Artcell is a Bangladeshi progressive metal band formed in October 1999 by vocalist and riff guitarist George Lincoln D'Costa, lead guitarist Ershad Zaman, bassist Saef Al Nazi Cézanne and drummer Kazi Sazzadul Asheqeen Shaju.

The first song the band composed was ‘অন্য সময় (Other Time)’. The song set the standard for all the songs yet to come along the way. The first song released by Artcell was ‘Odekha Shorgo’ which was recorded for the great Azam Khan for a mixed album he was planning on. But later it was released on a mixed album called Charpotro'. The song ‘Onnoshomoy’ was written by Rumman Ahmed and ‘Odekha Shorgo’ by Rupok. Both Rumman and Rupok were very close friends of the band members; and together they wrote most of the songs for Artcell. During that time songwriter Rupok died from cerebral malaria on 2002.Rupok left when the band was working on their first solo album ‘অন্য সময় (Other Time)’, which was later released in CD's on May 5, 2002 and was dedicated in remembering of Rupok . And after four years of releasing ‘Onno Shomoy’; Artcell came up with their second album 'Oniket Prantor' on 2006 which led them widespread recognition. These are the only two albums the band has released since their establishment. Due to some personal reasons Shaju and Cezanne left Bangladesh 2011 and are settling at Sydney. But despite their absence, Lincoln and Ershad is carrying on with Artcell with guest members. They pronounced Kazi Faisal Ahmed as their permanent lead guitarist on 11 November 2018. On July 26, 2018 after 12 years since their last album the band announced that they were going to release their third album very soon with the original lineup.

According to The Daily Star, Artcell is one of the leading bands of the country. Their song Oniket Prantor is one of the most iconic band songs in the country.

History
Formation and early days (1999–2000)
Prior to forming the band, the four founding members were school friends from Dhaka, and used to get together to play Metallica songs. Eventually, Ershad came up with compositions of his own and the group began to play them at shows. The positive response they received led to the formation of a band. What started off as an underground band is now one of the most recognised mainstream bands in the Bengali metal music scene.

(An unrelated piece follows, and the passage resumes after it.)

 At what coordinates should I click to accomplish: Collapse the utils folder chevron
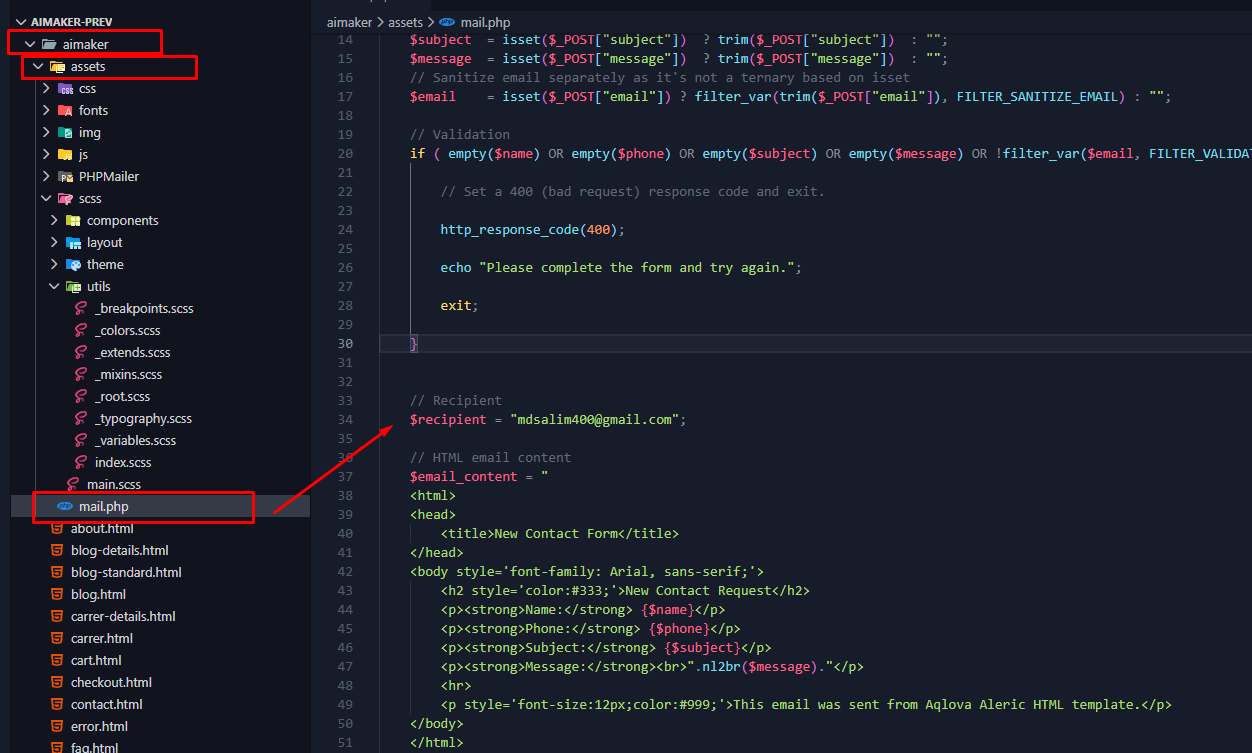click(54, 287)
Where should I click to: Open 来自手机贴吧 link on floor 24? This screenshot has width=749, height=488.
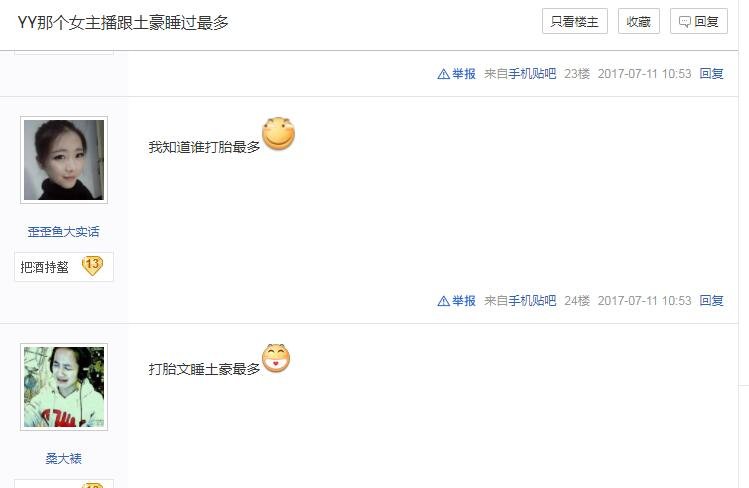pyautogui.click(x=520, y=300)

The name "Artcell" was decided upon because it was softer sounding than a typical heavy metal name. In Cézanne and Shaju's words:

 Onno Shomoy (অন্য সময়) (2000–2002) 

Artcell released their first studio album Onno Shomoy in 2002 by G-Series. It was both critically and commercially successful. The band lost its main songwriter Rupok to cerebral malaria while working on this album. The album was dedicated to him. One of the songs was titled "রুপক একটি গান (Rupok A Song)" in his memory.

 Oniket Prantor (অনিকেত প্রান্তর) (2002–2006) 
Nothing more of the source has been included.